Dr. Singh points out that in severe lupus, the risk of organ failure and severe outcomes from uncontrolled disease is far worse than any risks from the drug being continued. “Some of those mortality and organ failure risks do go up just because of fluid shifts and stress from the surgery itself,” he adds, “so it’s quite critical to continue medications in those instances.” Voclosporin and anifrolumab, two new drugs for lupus, were added to this list in the updated guideline; however, we don’t currently have specific data relevant to their use in the perioperative period.
Given its six-month dosing interval and its known risk of severe infection, perioperative management of rituximab has long been a challenge. Although not technically approved for SLE by the FDA, it has increasingly been used in this context. In contrast to the previous guideline, this update separates the use of rituximab in SLE from its use in other diseases (e.g., to be held in inflammatory arthritis). For non-severe SLE, surgery should be performed in the month after the last expected dose (i.e., month 7); in severe SLE, surgery should be performed in the last month of the dosing cycle (i.e., month 6) to minimize infection risk while not skipping a dose.
Recommendation: For patients with inflammatory arthritis or SLE who are taking baseline glucocorticoids, continue this daily dose but do not administer additional glucocorticoids on the day of surgery.
This recommendation is unchanged from the previous guideline, but two new sources support it. Dr. Goodman explains that administering additional glucocorticoids on the day of surgery became commonplace after reports of severe hypotension and death in a patient who had stopped glucocorticoids several days prior to surgery. “More recently, no differences in hemodynamics have been seen when patients receive their usual dose, so that is our current recommendation,” she adds.
Putting Recommendations in Context
As always, these recommendations only provide guidance; physicians must use their own clinical judgment in combination with patient input to make decisions. For example, in a patient whose disease has been historically difficult to control, the best choice may be continuing to take a DMARD, even if a conditional recommendation in the guideline suggests holding it.

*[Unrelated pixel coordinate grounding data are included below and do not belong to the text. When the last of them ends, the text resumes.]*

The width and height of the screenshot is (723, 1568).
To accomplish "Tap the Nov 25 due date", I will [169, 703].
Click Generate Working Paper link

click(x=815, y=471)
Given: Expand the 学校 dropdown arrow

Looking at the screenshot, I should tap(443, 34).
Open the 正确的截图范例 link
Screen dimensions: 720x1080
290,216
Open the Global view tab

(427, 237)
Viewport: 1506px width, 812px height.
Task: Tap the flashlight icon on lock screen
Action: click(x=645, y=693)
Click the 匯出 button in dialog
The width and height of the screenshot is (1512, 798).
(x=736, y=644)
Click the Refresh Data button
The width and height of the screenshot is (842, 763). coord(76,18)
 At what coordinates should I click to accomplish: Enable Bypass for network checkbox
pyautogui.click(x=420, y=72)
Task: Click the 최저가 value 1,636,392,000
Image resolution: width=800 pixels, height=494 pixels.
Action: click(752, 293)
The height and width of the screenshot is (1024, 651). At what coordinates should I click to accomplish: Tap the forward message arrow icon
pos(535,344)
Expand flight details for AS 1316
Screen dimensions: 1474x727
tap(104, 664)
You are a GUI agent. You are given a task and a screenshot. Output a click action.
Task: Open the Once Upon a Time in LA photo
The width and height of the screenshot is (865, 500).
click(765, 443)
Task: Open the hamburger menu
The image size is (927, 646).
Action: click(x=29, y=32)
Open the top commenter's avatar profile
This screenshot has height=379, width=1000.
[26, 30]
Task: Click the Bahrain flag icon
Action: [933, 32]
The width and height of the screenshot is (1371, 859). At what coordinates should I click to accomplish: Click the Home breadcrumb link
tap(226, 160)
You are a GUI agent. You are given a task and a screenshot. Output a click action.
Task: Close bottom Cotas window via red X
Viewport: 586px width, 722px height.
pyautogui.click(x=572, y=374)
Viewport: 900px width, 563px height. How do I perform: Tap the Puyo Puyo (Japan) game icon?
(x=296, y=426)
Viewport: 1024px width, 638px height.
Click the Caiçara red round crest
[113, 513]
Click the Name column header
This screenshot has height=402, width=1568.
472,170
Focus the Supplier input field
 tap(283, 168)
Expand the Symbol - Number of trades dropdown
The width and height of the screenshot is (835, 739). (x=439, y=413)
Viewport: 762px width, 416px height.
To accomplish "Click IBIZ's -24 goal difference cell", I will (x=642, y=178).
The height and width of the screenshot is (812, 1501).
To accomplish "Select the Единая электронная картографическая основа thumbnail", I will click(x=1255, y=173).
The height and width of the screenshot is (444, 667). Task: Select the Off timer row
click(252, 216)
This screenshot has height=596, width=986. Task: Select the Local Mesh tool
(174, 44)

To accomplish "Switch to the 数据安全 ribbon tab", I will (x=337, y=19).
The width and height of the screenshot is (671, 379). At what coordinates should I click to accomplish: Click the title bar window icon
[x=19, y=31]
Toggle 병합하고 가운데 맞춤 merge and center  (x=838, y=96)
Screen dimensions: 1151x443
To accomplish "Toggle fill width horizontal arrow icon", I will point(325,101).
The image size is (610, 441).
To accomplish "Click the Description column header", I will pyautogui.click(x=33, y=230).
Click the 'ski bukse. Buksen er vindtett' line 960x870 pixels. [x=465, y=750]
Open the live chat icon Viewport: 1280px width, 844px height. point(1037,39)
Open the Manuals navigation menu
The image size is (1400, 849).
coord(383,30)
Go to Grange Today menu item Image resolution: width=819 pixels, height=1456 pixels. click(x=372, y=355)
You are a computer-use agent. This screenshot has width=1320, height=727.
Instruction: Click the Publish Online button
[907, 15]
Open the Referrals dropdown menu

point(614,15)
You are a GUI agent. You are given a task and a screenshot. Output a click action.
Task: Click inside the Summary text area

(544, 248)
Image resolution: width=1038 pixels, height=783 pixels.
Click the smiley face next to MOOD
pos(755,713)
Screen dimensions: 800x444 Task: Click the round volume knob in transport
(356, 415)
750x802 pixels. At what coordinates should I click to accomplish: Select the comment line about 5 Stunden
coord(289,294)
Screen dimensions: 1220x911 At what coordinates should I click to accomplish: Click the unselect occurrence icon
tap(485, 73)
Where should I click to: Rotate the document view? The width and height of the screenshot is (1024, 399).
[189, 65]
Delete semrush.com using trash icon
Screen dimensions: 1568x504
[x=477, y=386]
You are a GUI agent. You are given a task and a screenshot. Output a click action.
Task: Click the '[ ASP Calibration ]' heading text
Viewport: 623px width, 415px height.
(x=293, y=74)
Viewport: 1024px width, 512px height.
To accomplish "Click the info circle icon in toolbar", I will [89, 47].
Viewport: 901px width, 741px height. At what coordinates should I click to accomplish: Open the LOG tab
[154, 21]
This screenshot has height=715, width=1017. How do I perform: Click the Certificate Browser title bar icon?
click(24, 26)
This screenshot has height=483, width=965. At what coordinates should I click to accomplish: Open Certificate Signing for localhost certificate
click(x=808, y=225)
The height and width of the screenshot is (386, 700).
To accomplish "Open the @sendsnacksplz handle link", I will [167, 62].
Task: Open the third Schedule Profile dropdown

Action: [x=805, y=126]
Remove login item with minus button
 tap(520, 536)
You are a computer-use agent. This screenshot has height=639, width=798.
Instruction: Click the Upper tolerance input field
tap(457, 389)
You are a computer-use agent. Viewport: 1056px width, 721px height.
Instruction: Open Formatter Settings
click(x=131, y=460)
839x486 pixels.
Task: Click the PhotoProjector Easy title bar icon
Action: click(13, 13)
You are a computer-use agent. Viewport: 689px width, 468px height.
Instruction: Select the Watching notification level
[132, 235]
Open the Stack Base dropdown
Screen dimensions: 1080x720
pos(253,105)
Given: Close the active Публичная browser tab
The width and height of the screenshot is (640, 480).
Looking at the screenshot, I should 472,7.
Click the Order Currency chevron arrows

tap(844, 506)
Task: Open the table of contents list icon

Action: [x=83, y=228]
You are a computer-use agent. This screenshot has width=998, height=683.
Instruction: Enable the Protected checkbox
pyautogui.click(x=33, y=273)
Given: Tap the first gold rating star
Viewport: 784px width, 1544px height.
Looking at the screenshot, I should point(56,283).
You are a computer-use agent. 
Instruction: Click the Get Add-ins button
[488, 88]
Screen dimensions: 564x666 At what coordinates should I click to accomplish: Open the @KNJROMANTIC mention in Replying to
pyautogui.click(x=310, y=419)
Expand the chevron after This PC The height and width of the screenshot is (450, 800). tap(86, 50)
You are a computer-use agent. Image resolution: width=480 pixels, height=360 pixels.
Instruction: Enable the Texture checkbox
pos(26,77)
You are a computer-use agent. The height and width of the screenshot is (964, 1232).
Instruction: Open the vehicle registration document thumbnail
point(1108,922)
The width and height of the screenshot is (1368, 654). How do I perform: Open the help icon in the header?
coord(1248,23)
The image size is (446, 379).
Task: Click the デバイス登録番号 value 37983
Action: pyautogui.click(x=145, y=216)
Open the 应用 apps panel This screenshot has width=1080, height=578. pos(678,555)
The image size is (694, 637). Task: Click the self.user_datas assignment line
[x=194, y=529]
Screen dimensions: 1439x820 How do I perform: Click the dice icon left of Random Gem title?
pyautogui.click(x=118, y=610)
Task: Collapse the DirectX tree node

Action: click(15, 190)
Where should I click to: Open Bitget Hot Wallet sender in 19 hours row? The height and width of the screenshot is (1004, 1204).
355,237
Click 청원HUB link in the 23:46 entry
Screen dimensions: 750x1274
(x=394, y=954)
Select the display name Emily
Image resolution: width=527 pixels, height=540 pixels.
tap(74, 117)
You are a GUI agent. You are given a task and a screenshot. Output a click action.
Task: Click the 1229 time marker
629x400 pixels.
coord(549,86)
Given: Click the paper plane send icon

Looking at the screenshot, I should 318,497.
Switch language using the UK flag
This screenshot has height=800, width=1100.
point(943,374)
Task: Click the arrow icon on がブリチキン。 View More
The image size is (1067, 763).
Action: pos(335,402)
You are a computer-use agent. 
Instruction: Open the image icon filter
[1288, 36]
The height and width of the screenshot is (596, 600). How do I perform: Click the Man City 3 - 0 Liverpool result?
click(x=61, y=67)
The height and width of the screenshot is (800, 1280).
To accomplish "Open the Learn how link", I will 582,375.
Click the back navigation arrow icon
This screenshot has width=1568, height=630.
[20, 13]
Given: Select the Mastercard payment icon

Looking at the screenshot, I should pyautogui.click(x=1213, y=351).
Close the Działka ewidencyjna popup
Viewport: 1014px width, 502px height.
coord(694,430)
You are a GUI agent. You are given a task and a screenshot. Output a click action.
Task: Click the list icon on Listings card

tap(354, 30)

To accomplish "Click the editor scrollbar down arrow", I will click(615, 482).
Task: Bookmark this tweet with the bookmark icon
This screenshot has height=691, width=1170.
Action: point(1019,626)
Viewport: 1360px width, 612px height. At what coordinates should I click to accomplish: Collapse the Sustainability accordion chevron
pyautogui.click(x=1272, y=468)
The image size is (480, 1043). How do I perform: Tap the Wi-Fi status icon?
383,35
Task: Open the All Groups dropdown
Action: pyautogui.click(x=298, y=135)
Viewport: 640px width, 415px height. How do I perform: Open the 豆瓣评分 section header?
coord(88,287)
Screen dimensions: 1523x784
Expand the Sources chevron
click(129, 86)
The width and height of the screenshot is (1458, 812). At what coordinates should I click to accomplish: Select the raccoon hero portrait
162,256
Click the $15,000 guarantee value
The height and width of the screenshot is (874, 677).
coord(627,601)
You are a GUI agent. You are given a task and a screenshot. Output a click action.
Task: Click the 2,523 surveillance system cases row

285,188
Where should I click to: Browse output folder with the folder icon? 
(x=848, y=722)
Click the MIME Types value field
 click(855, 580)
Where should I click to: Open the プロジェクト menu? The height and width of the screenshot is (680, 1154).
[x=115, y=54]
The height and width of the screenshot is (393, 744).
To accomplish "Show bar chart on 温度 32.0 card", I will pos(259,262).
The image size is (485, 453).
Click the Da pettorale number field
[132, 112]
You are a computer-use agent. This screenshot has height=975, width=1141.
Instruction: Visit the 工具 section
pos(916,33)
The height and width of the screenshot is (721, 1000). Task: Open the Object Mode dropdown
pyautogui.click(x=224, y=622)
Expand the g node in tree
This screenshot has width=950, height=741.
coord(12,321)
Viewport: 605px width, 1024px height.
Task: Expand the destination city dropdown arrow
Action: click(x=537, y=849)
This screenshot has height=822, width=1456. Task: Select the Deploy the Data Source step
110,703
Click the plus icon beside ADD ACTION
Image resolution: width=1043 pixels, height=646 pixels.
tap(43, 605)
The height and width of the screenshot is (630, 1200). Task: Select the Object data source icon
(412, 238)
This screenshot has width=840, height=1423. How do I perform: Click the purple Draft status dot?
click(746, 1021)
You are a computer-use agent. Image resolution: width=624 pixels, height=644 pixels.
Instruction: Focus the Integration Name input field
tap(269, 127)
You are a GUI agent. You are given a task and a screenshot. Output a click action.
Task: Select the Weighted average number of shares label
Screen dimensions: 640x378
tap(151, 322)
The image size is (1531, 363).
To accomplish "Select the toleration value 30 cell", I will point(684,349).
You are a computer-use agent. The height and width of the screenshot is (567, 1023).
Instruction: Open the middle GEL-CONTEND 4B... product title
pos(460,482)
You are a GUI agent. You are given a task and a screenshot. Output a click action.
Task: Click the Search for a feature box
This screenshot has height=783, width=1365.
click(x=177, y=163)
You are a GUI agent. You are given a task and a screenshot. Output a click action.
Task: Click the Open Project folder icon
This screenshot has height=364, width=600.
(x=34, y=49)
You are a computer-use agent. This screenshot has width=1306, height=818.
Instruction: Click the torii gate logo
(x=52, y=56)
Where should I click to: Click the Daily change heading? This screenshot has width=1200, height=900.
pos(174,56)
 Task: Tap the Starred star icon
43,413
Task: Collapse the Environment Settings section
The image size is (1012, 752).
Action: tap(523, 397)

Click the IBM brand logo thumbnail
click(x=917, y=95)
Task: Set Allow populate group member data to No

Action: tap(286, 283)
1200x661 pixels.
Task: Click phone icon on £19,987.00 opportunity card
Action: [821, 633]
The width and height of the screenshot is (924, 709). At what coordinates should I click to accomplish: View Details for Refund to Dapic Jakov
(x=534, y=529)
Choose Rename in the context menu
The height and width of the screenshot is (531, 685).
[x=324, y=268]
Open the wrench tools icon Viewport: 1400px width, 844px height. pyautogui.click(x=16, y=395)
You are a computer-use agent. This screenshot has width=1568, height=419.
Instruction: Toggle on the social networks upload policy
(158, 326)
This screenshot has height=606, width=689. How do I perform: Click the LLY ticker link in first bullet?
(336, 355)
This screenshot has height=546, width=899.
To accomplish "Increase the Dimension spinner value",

Similarly, it may make sense for some patients to temporarily hold a medication, even when conditional guidance would be to continue it. For example, this might be the case for a patient with a history of severe infections or a previous joint infection, or a patient whose disease has been very stable and not subject to flares. Dr. Singh points out that this conversation between the patient, the orthopedic surgeon and the rheumatologist is critical, so that each patient’s individual risk can be fully considered.